[Completa lo siguiente]
1. Traduce al inglés esta oración de la crónica taurina: «No podía ser de otro modo, so pena de que Chilocuil rodara irremediablemente por la arena.»
2. Devuelve sin cambios el pasaje de la crónica taurina que va desde «Leo Valadez al» hasta «como la chata.», ambos incluidos.

[Fragmento para leer]
———

El quinto, Huitlacoche, fue un toro todavía más parado con el que Calita echó mano del arrimón en tablas. Un arrimón serio, bien entendido, del que poco a poco se materializó una faena que parecía misión imposible. Ernesto encendió al tendido de La Taurina con arrebato y disposición, pero también con pasajes de calidad. No falló con el estoque, y se apuntó dos orejas para su espuerta. Una vez más, orejas que respondieron más a lo pródigo del público que a la solidez de una pieza taurina para la que hace falta todo lo que puso el Calita, pero también mucho de lo que no puso el toro. Cabe señalar también la variedad capotera que mostró durante la tarde: quitó por Navarras, chicuelinas, y faroles invertidos.
Tras de pasar las de Caín persiguiendo a un manso de libro, bautizado Tlacoyo, Leo Valadez le tumbó las orejas y el rabo al cierraplaza, de nombre Chilocuil. El precioso colorado, bragado, y meano exhibió en su tipo la estirpe del mejor Mimiahuapam. En cuanto al juego, el toro vino bastante a menos después de la vara, puesta por cierto, con los nuevos adminículos, abonando poquísimo a la teoría de que su magia consiste en limitar el daño a los toros. Total, que entre la vara y un estrellón en el burladero de matadores, dejaron al Begoña afectado de una debilidad manifiesta.
La faena de Leo fue emocionante, vibró la plaza y vibró el torero en la medida en que el aguascalentense planteó su trasteo en favor del toro, dejándole en su aire y aprovechando un poco el viaje más que citando y mandando. No podía ser de otro modo, so pena de que Chilocuil rodara irremediablemente por la arena. Los trincherazos fueron pinturas, lo mismo que algún cambio de mano por delante y los naturales desmayados. De acuerdo, ¿Pero un rabo con cuajar a un toro al que había que aprovecharle el viaje? ¿No es la dignidad de los máximos trofeos propia de la perfección taurina de citar, templar, y mandar, y encima hacerlo con arte?
Leo Valadez al natural en el toro al que cortó el rabo
No es todo lo que hay que decir en favor de Leo, que en última instancia no se premia a sí mismo. Y es que por ahí se desató una petición de indulto, que definitivamente fue el colmo, máxime en tanto que se gestó desde el callejón. Aunque buscó brevemente el indulto, Valadez no perdió el tiempo de más, e hirió a la res de un estoconazo mortal de necesidad. Consumose así el que, visto lo visto, se convirtió en el mejor escenario posible a pesar de los premios a destajo. Tampoco está de más apuntar que con las banderillas estuvo como la chata.

———

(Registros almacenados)

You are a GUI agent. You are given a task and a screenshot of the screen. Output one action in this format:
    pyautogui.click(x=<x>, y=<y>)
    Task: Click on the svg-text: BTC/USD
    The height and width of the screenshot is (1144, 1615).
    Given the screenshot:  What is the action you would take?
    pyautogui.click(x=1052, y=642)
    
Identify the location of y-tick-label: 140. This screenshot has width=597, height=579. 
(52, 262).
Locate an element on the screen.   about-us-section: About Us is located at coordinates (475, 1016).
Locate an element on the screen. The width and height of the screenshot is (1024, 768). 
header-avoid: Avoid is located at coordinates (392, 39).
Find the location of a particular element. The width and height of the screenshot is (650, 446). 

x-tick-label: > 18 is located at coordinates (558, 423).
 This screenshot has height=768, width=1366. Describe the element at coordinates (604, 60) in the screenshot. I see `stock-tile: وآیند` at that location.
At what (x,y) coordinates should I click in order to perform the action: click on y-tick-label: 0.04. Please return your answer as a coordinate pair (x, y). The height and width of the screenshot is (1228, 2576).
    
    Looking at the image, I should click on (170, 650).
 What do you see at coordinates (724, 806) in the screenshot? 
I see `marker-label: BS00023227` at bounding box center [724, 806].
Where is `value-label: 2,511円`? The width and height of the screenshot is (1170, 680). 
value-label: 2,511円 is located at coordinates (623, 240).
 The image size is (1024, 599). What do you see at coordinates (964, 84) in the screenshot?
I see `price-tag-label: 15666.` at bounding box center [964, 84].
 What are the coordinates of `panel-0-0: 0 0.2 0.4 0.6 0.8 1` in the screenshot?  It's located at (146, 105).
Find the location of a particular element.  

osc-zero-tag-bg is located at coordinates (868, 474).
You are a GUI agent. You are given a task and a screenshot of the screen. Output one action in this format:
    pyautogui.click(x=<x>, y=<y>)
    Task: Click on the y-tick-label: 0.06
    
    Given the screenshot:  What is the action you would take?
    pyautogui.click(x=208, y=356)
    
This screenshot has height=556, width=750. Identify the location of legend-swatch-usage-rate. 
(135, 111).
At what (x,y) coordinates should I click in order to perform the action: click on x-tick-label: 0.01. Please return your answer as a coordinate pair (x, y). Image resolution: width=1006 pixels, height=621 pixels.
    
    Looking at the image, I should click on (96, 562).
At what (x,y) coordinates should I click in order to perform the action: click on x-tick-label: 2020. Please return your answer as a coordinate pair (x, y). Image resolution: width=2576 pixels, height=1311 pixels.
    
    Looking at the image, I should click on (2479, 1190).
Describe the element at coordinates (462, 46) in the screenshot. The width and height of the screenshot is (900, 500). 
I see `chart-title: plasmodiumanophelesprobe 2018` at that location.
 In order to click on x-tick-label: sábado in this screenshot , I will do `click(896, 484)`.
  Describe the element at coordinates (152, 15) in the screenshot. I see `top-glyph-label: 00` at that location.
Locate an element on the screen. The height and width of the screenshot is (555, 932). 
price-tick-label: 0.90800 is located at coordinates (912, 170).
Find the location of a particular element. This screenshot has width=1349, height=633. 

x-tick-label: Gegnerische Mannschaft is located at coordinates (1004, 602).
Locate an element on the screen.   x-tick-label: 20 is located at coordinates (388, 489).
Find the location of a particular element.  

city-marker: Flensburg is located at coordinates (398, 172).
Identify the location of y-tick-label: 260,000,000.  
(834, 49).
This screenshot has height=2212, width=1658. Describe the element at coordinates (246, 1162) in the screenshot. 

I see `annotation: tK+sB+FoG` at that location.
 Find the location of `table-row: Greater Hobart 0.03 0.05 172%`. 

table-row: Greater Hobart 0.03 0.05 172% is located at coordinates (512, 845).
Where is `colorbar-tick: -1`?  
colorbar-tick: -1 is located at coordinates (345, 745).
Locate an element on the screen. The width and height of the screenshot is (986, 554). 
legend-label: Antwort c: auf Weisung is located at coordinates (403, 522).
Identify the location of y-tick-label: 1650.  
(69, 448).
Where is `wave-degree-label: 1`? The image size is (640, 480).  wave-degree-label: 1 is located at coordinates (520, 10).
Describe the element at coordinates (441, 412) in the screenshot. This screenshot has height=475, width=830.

———

[Respuestas en orden]
1. It could not have been any other way, or else Chilocuil would have inevitably tumbled onto the sand.

2.
Leo Valadez al natural en el toro al que cortó el rabo
No es todo lo que hay que decir en favor de Leo, que en última instancia no se premia a sí mismo. Y es que por ahí se desató una petición de indulto, que definitivamente fue el colmo, máxime en tanto que se gestó desde el callejón. Aunque buscó brevemente el indulto, Valadez no perdió el tiempo de más, e hirió a la res de un estoconazo mortal de necesidad. Consumose así el que, visto lo visto, se convirtió en el mejor escenario posible a pesar de los premios a destajo. Tampoco está de más apuntar que con las banderillas estuvo como la chata.